# And away I go...Wish me luck



## MamaRed (Dec 18, 2013)

Lazy Kate and extra bobbins arrived last week while I was out of town. I also ordered some roving to work with. I've practiced with a variety of fibers, batting, roving, raw, etc. The wheel has had a tune-up and has stopped running away from me. I even crocheted a little pouch to hang on some part of the from to hold hooks and scissors. I guess that means it's time to make some honest-to-goodness yarn! So, here I gooooooo!:hobbyhors


----------



## hotzcatz (Oct 16, 2007)

Down the rabbit hole and into wonderland! Pictures! Yarn Pictures!


----------



## Kasota (Nov 25, 2013)

Go, MamaRed, Go!!!!


----------



## Marchwind (May 10, 2002)

Woo Hoo!!!! Have fun


----------



## MamaRed (Dec 18, 2013)

I chickened out yesterday because I just KNEW I was going to mess up. I still had a little gift roving leftover, so I practiced some more. :huh:

But tonight.....tonight I jumped in.

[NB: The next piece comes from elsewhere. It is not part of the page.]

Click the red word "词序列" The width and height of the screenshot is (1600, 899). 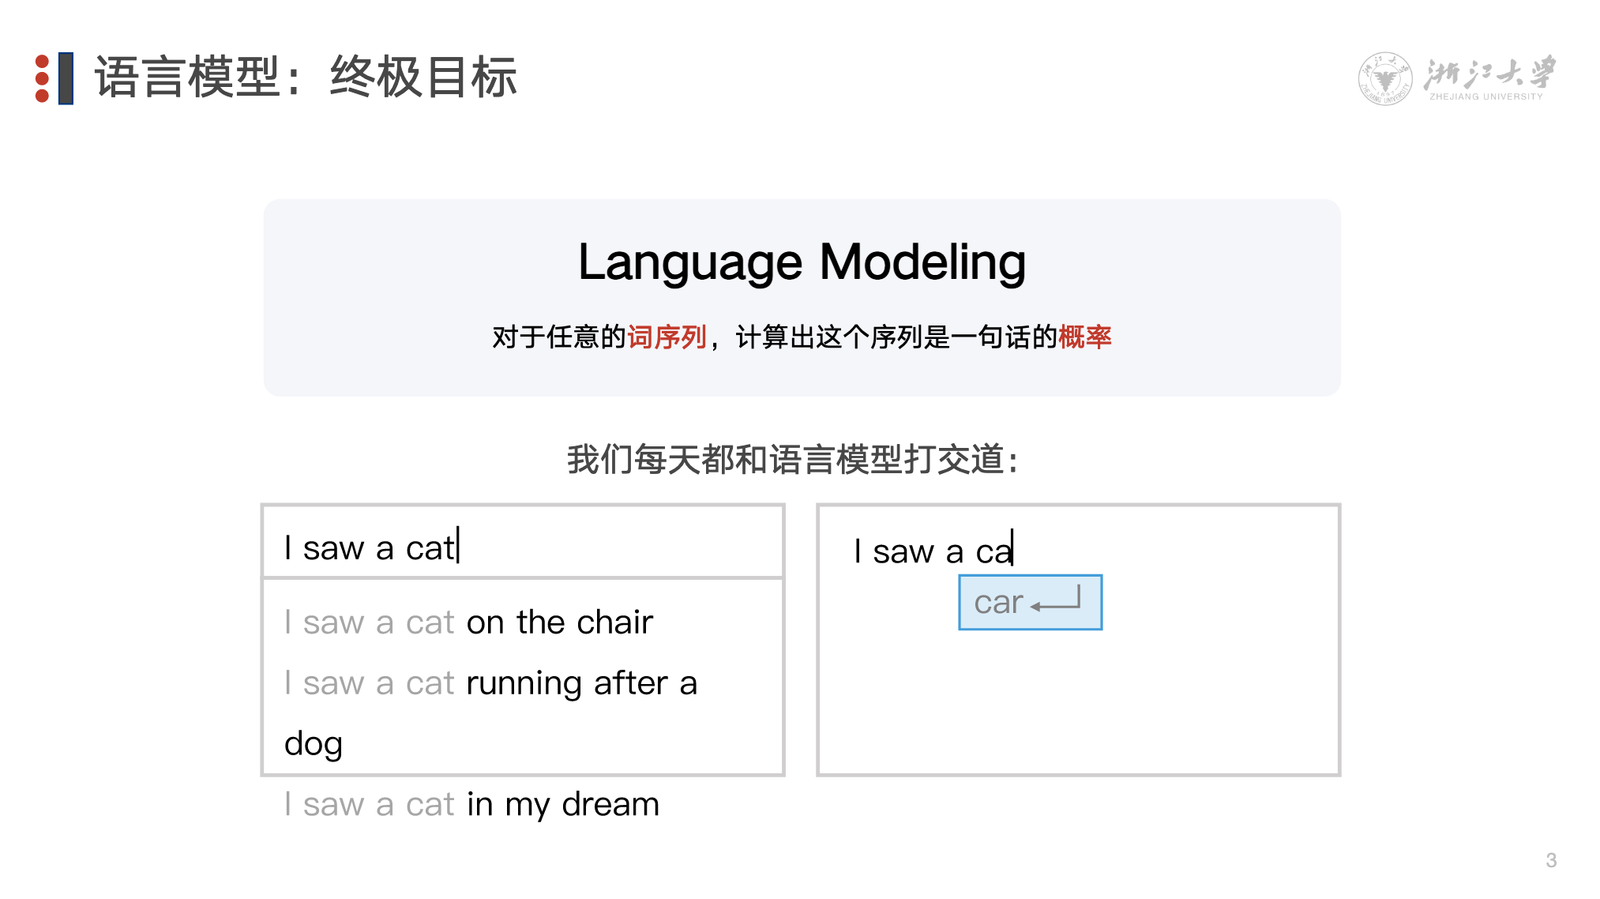tap(667, 337)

Wow! So much easier when you have a whole bunch of uniformly processed fleece!:nanner:

I seem to be having a little trouble with overspinning, but I don't think its horrible. We're out in the sticks, so posting pics is a bit of a process. I'll take some tomorrow. I hope the overtwisted parts will balance out some when I start plying. Will that happen, or will I end up with a super-twisty mess?


----------



## Pearl B (Sep 27, 2008)

They usually even out cause you spin them in the opposite direction.
Sounds like your doing good!


----------



## Marchwind (May 10, 2002)

If you are going to ply you want your single slightly over spun. As long as it isn't super squirrelly you should be fine. Wool is the most sustainable of all things on earth, I think. Sheep will always grow more wool. If you mess it up you have a plethora to choose from.


----------



## MamaRed (Dec 18, 2013)

Yay! Good to hear. I'll be going along great, then I look at my bobbin and there are little spiral sections. I figure my hands aren't feeding consistently. I'll get it!


----------



## Marchwind (May 10, 2002)

Check your tension, you may need a bit more.


----------



## MamaRed (Dec 18, 2013)

Here are a couple of pictures of what I've done so far. I think it's not terrible for my first real go-round.


----------



## rabbitgeek (Mar 22, 2008)

Let it rip!
Have a good day!


----------



## Marchwind (May 10, 2002)

That looks fantastic for a first try :nanner: Don't let those little squiggly areas bother you some of that will come out when you ply the singles. Just make sure you straighten those areas out as you ply, so play slowly. Keep it up you're doing a great job!


----------



## raccoon breath (Aug 5, 2010)

Mamared - AWESOME!


----------



## Kasota (Nov 25, 2013)

Whoooo hooooo!!


----------



## hercsmama (Jan 15, 2004)

Excellent first yarn!!!!:clap::clap::clap:


----------



## hotzcatz (Oct 16, 2007)

Good Job, MamaRed! Are you going to ply it? What are you going to make with your new yarn?


----------



## MamaRed (Dec 18, 2013)

I've finished my first bobbin, and am working on my second. I'm pretty excited that the second bobbin doesn't have any curlicues in it, yet. I'll be plying it. I don't know what I'll make yet. Depends on how much yard I end up with. I don't think I'll have enough for an afghan, so it will probably be a hat or scarf, or something easy and small.


----------